Thursday, February 19, 2015

Escondido Receives Official Notice of VIOLATION of Storm water Permit from Water Board

   
There is now even more evidence why the community can not trust Escondido to comply with or enforce environmental laws.

Last week, on February 10, 2015, the City of Escondido received a Notice of Violation (NOV) for violations of municipal storm water permit requirements.  Water Board Cover Letter

The violations include:
  • Failure to prevent the discharge of pollutants per permit requirements,
  • Failure to implement the adopted storm water mitigation plan
  • Failure to adequately enforce permit standards at priority development sites. 
The 4-page NOV notice cites multiple examples of these failures.  The city has failed to fix known problems for years.  In six of seven priority development projects inspected BMPs have been found to be ineffective and/or inadequately maintained.  In some cases  the City has allowed priority development projects (PDP) to be completed with missing permanent treatment BMPs for prolonged periods of time.  In one case 19 inlet filters were to be installed in 2009 but most were not installed until November 2014. The NOV also cites the inquiry involving the 540 W. Grand parking lot, in this category--the parking lot owned by Escondido Mayor Abed.  We have previously raised concerns about this here, Mayor Failed to Comply.

Violations include BMPs that were designed or installed incorrectly, failure to inspect at proper times, ineffective vegetative BMPs, missing storm drain insert filters, sediment overwhelming BMPs, lack of required maintenance, and many other issues.   Even when problems were found, the NOV notes, "The City identified 9 PDPs that had structural BMP violations, but the City issued 0 enforcement actions"   These finally lead the Water Board to the conclusions that the  "The City's overall program is not adequate to ensure proper functioning of the treatment control BMPs..." The violations are summarized here  Notice of Violation To Escondido and the Water Board Audit Report provide more detail and photos of the violations.  

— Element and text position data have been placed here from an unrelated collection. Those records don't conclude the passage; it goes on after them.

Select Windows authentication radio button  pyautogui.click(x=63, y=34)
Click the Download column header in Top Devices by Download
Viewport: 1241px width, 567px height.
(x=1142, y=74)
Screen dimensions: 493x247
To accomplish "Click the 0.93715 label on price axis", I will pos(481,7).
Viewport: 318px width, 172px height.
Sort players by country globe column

Specific examples include one case where there was supposed to be a bioswale that would slow water and allow it to seep into the ground,...

  "A concrete v-ditch was found where the bioswale should have been...There were no treatment control BMPs within the v-ditch or at the inlet or outlet of the v-ditch."  

Concrete does nothing to slow or treat storm water and only worsens erosion, flooding, and water quality.  These kinds of problems are exactly the kind of violations and failure to enforce that, in our case,  puts downstream neighbors at risk relative to Oak Creek.  In other examples, problems noticed by the staff in 2011/2012 were the same deficiencies with the same BMPs found in 2014.  It appears that, even when the city found violations, little was done and no enforcement was taken.  

Here is the mystery.  The NOV states, "While the City seems to be able to identify issues in need of correction, the City lacks an effective enforcement process to resolve the deficiencies and bring the facilities back into compliance with Order No. R9-2007-0001."  This should be looked into.  Why is the City not enforcing the storm water rules? Who or what is stopping them?  Is this a problem of staff follow-up or is it a failure of the Executive or Mayor and Council to direct?  Or, is it the result of direction being given from some quarter to not enforce?

This is more of the mounting evidence regarding why Escondido Neighbors United has major concerns about the ability, or willingness, of the city to enforce the storm water regulations related to the Oak Creek housing project.  We have been told time and time again that we should be satisfied and that there will be no impacts because the project will comply with regulations.  This has not happened in 6 of 7 examples in Escondido.  Why should we have confidence it would happen at Oak Creek?

These City violations, coupled with eight 'significant' violations issued to New Urban West in 2002 of its dewatering permit during construction of Brookside (2002 Report of NPDES Violations ) leave us with no confidence that the rules will be complied with or that our water quality and our local creek will be protected.

It is yet another reason that we cannot support the Oak Creek housing development in the density proposed with its heavy reliance on storm water mitigation and controls.  Apparently, compliance with the rules is not the standard in Escondido and we would be foolish to rely on it.

The obvious question is, does Escondido even deserve the ability to annex more property when they can't handle the property they already have?

1 comment:

  1. Wish I could use this, but you haven't posted links back to your sources, so all of this is just hearsay.